The Pantry / Nutmeg
Nutmeg
Myristica fragrans · jaiphal
One seed, two spices — the kernel to mace’s veil.
What it is
Nutmeg is the hard, oval seed of the same fruit that gives us mace. Grated fresh it is warm, sweet and woody — richer and rounder than its lacy sibling. Whole nutmegs keep their scent for years; the pre-ground powder loses it fast.
Where it comes from
Like mace, nutmeg is native to Indonesia’s Banda Islands and now grown across the tropics, Kerala included. The one fruit yielding two spices made it a prize of the historic spice trade.
What it's called
Nutmeg · jaiphal (Hindi). From Myristica fragrans.
In the kitchen
A small grating perfumes Mughal-style gravies, spiced milk, and sweets; it pairs naturally with mace and cardamom. It is potent — a few passes on a grater is usually enough, added late so its aroma survives.

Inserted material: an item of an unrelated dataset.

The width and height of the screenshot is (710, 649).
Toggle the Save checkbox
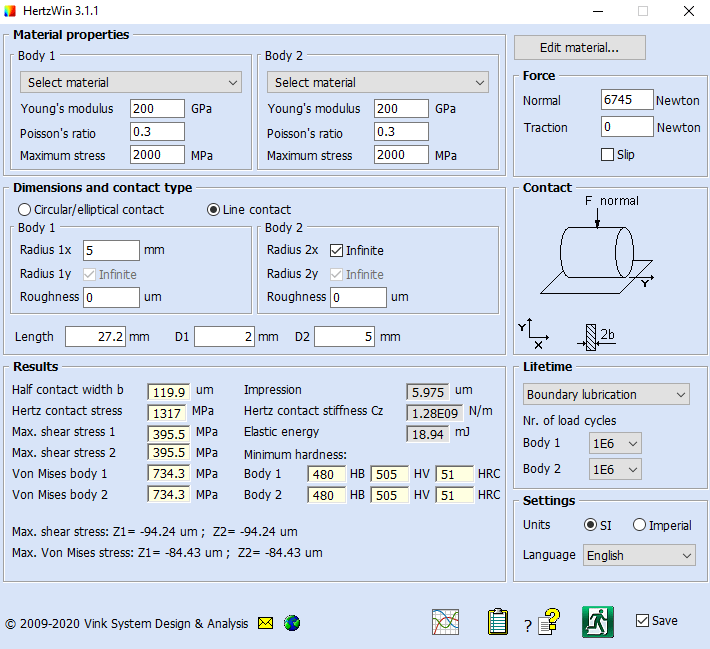pos(642,621)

What we know about the claims
Nutmeg contains myristicin, which is safe in the tiny amounts cooking calls for and genuinely harmful in large doses — the clearest case in the spice drawer for using a little, not a lot. In the kitchen, a grating is both the tastiest and the sensible measure.
Choosing and buying
Buy whole nutmegs and a small grater; they outlast the ground spice many times over. Any grocer or spice merchant (UK and US) stocks them.